**Exercise tasks**
A: Answer these questions about the Elise LeGrow text, one per line:
(i) Which record label is listed?
(ii) At which festival, in which year and city, did the live performance that led to her publishing deal take place?
(iii) For how many weeks did "No Good Woman" stay in the top 10?
B: Rewrite the passage of the Elise LeGrow text that opens with the words "Canadian singer and" and closes with "festival in Toronto.", substituting "composer" for "songwriter".

**Text shown**
- Born: Elise Madeline LeGrow 4 June 1987 (age 39)
- Origin: Canada
- Instrument: Singing
- Label: Big Top Records;
- Website: eliselegrow.com

= Elise LeGrow =

Canadian singer and songwriter (born 1987)

Elise Madeline LeGrow (born June 4, 1987) is a Canadian recording artist and songwriter.

LeGrow was offered a publishing deal from Sony/ATV Music Publishing following a live performance at the 2009 NXNE music festival in Toronto.

Her first release, "No Good Woman," was the most added single on adult contemporary radio in Canada the week of April 7, 2012. The single peaked at number six on the Nielsen BDS Adult Contemporary chart, and remained in the top 10 for 13 weeks.

**Supplied data**
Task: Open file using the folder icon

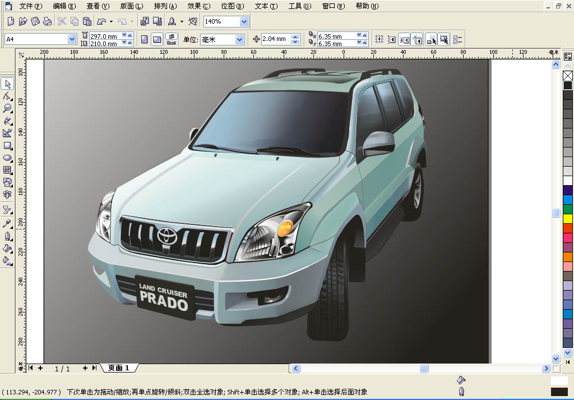Action: click(23, 21)
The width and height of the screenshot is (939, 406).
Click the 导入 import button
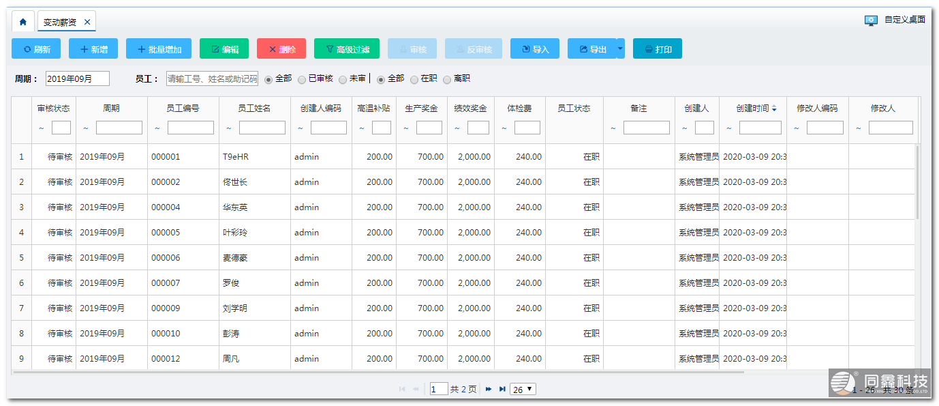[535, 49]
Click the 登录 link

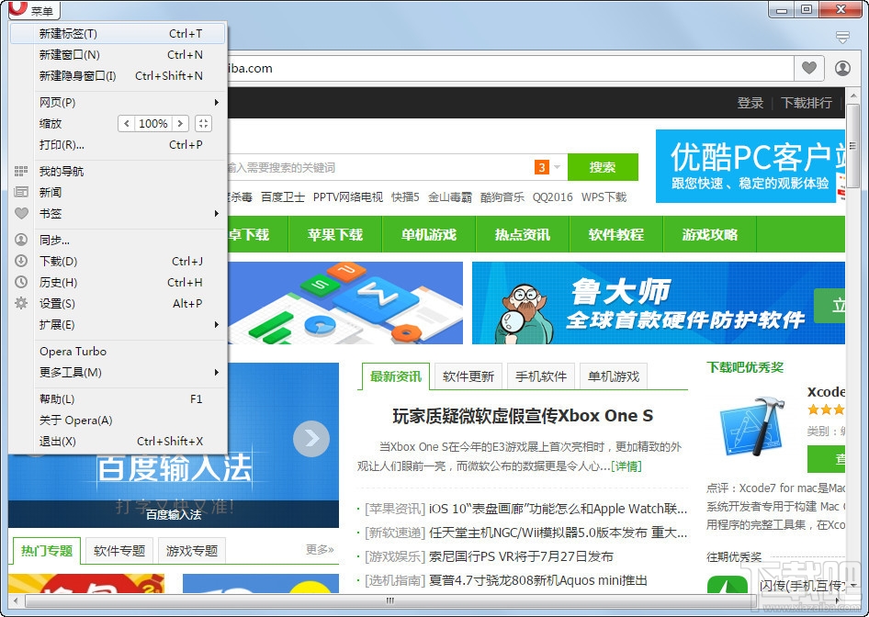point(750,104)
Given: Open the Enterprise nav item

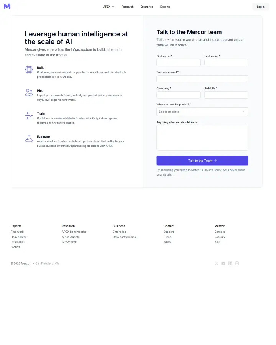Looking at the screenshot, I should (x=147, y=7).
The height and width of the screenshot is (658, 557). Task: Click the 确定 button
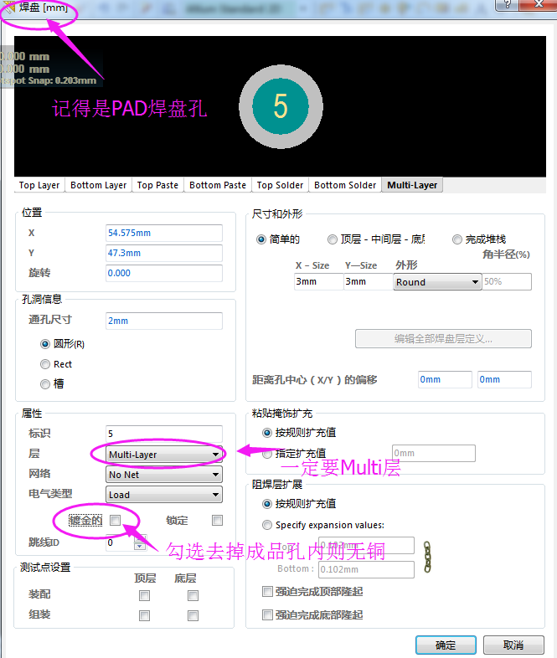pyautogui.click(x=446, y=645)
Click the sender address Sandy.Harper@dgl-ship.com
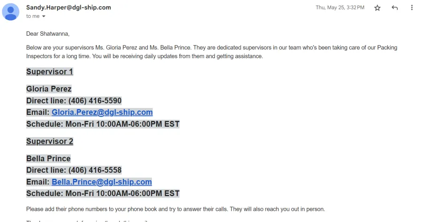The image size is (422, 222). pos(68,8)
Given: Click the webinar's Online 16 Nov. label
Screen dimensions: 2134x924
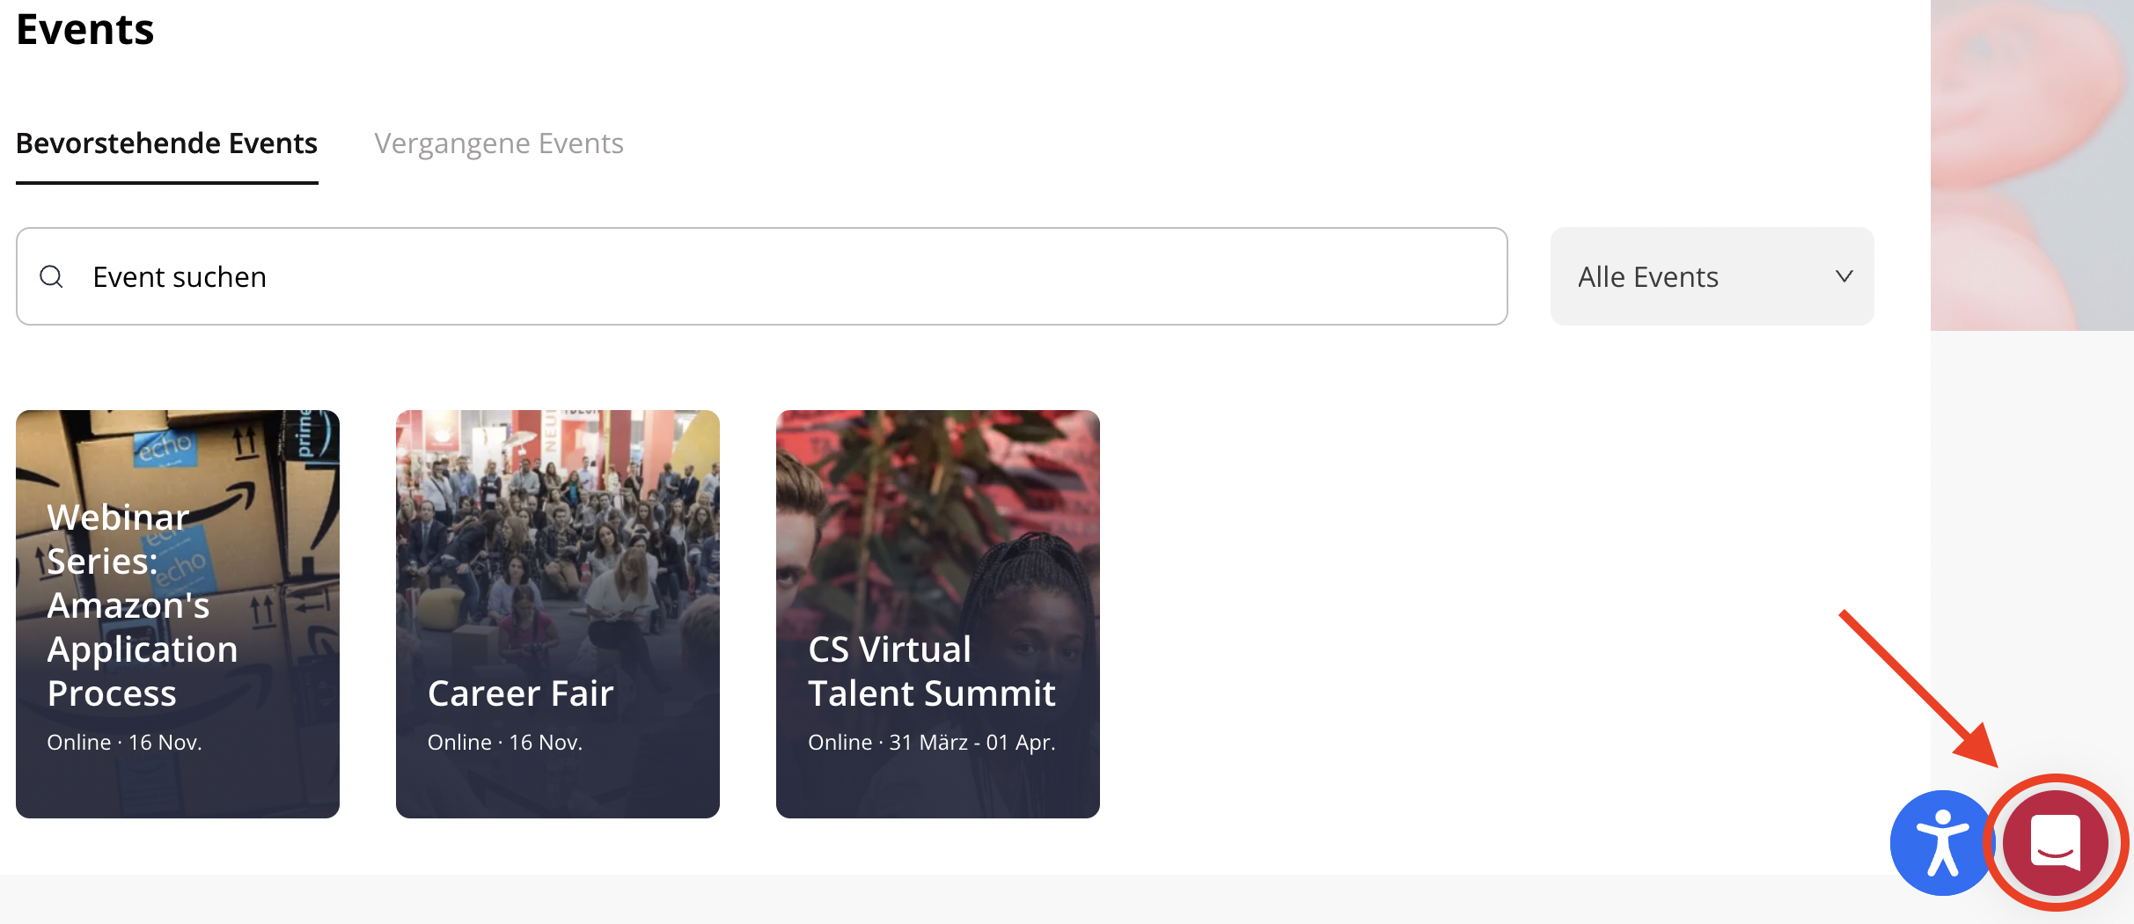Looking at the screenshot, I should 124,743.
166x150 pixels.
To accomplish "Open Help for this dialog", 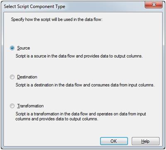I will 146,141.
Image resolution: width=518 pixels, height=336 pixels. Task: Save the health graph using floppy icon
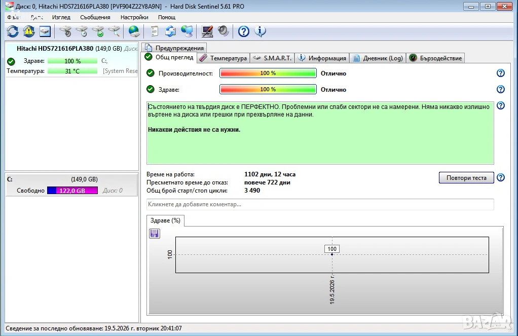click(154, 234)
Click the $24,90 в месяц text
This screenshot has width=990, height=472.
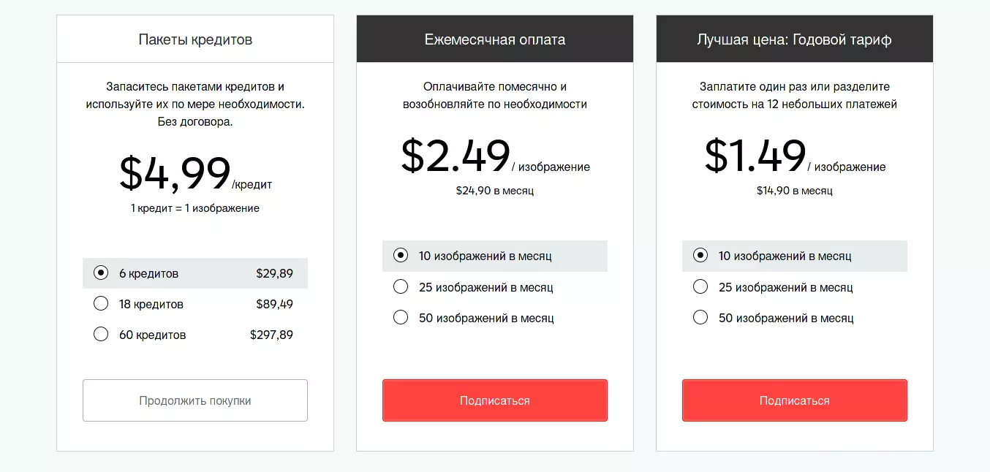coord(495,191)
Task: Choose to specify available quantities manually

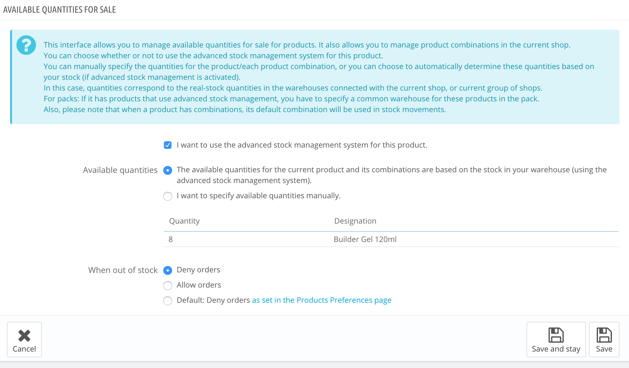Action: (x=168, y=196)
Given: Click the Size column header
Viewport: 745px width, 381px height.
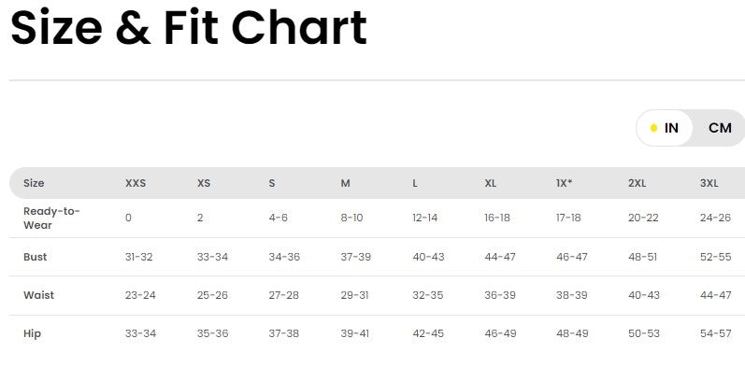Looking at the screenshot, I should pyautogui.click(x=34, y=183).
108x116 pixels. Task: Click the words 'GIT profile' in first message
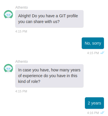pos(68,16)
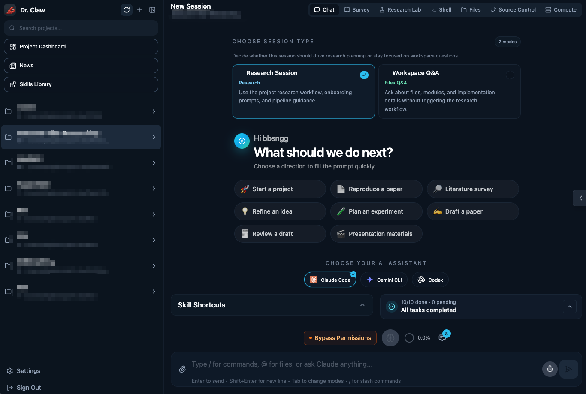Open the comments badge showing 8

point(442,337)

**Full answers**
A:
(i) Big Top Records
(ii) The NXNE music festival, 2009, Toronto
(iii) 13 weeks

B:
Canadian singer and composer (born 1987)

Elise Madeline LeGrow (born June 4, 1987) is a Canadian recording artist and composer.

LeGrow was offered a publishing deal from Sony/ATV Music Publishing following a live performance at the 2009 NXNE music festival in Toronto.